There are many thousands of considerate, generous people who want to develop a career in caring for people, alleviating suffering, providing some form of treatment. Many enter the medical professions studying to be doctors, nurses, physiotherapists, radiologists, and a host of other specialties.
If you look at the courses on offer, though, you will see not only the medical and scientific ones, but also some that provide qualifications in Complementary and Alternative Medicine, CAM for short. These often stress words like holistic, energy-based, non-invasive, and integrative, and claim to provide forms of medical care not addressed by conventional medicine. The institutions offering such qualifications now include many mainstream universities.
One would think, since mainstream universities are validating these courses, that there is some serious established basis for their contents, that they were determined to be factual and meet a high intellectual standard, that the skills imparted are genuine, evidence-based, and reliable. That's what you would expect if you went to university to study say, engineering, or chemistry, or architecture. Your qualification from a university would indicate that you had met certain demanding academic and professional standards, and that the courses you had studied were rigorously assessed as to the factual basis of their content. Unfortunately, we can no longer assume that is the case.

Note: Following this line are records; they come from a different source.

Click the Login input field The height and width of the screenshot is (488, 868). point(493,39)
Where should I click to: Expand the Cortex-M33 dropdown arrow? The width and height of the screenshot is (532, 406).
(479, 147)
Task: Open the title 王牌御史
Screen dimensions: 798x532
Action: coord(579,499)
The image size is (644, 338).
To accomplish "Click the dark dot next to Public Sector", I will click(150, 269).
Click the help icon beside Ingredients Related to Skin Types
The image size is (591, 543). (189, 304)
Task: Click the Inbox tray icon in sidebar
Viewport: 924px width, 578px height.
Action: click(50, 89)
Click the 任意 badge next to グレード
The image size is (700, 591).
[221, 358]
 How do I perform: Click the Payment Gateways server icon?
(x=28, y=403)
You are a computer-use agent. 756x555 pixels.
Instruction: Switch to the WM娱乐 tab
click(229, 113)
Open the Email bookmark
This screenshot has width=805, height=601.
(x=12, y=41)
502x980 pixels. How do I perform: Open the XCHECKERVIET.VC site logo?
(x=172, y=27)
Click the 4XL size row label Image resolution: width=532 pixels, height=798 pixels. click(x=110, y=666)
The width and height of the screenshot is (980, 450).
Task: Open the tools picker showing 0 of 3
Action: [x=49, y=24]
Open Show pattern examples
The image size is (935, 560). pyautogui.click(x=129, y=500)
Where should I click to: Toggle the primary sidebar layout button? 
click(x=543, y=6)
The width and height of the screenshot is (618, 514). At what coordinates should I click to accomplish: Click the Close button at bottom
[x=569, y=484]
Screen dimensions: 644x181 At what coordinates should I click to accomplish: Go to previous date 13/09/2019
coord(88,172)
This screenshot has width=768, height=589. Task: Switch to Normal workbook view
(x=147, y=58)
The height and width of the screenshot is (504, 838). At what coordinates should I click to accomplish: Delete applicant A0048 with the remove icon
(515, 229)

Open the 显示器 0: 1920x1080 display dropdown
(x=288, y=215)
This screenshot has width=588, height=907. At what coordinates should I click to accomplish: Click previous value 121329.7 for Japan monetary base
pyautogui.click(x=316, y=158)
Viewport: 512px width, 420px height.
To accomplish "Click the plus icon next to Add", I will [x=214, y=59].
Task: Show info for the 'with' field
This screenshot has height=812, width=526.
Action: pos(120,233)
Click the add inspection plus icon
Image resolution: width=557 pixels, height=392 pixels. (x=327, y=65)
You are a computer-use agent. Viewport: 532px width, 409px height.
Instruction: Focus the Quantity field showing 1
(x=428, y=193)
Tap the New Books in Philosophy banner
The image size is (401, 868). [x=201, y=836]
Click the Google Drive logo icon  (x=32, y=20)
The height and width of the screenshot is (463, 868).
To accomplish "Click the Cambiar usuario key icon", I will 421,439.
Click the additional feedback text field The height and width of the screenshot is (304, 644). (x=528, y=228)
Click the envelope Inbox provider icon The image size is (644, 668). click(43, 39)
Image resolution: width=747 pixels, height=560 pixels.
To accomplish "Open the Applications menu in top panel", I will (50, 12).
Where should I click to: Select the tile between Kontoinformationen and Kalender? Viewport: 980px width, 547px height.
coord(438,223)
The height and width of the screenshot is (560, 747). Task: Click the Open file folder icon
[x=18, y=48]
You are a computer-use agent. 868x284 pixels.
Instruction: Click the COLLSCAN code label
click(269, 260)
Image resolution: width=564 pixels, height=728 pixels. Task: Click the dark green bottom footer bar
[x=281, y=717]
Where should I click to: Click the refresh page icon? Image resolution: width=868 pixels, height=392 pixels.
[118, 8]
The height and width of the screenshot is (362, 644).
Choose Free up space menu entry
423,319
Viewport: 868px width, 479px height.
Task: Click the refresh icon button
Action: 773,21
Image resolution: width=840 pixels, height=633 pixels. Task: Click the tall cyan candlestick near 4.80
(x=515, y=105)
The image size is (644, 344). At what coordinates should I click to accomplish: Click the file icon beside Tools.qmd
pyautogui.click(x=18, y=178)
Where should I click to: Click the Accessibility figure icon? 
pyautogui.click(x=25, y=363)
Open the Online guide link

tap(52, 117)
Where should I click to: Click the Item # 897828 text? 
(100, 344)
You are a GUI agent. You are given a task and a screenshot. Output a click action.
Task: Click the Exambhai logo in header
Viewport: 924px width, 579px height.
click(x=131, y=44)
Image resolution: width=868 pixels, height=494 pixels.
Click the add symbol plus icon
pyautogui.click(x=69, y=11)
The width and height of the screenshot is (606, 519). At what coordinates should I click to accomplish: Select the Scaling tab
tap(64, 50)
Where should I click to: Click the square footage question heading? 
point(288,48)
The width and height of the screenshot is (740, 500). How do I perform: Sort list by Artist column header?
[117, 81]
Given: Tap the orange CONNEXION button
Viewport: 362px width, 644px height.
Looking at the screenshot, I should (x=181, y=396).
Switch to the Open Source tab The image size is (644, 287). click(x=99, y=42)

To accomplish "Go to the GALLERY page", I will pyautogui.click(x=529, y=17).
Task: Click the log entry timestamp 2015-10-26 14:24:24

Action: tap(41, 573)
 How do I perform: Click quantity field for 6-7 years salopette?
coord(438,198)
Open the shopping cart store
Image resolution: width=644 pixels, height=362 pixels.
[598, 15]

As the CAM movement sought mainstream acceptance, it generated its own institutions, produced its own teaching materials, issued its own qualifications, published its own journals, produced its own trainers and lecturers, and largely side-stepped the usual arbiters of academic and professional competence. Alongside the traditional academic institutions – the universities – there arose many different colleges offering qualifications in everything from crystal healing to Ayurvedic medicine, from homeopathy to light therapy, from reiki to magnets, and they operate with very different standards.
Some universities in the UK have, until recently, been issuing Bachelor of Science degrees in homeopathy alongside degrees in physics and biochemistry. Although there are strict scientific criteria for the inclusion of subjects into university academic curricula, the CAM courses slipped through the net. Those homeopathy B.Sc. courses have now been closed down – it's difficult to award a science degree based on a non-science for which there is absolutely no evidence. Nevertheless, there remain many pseudoscience courses mixed in with genuine science courses. Some universities are rebranding these pseudoscience courses as arts degrees, to avoid scientific scrutiny, and are issuing B.A. degrees instead.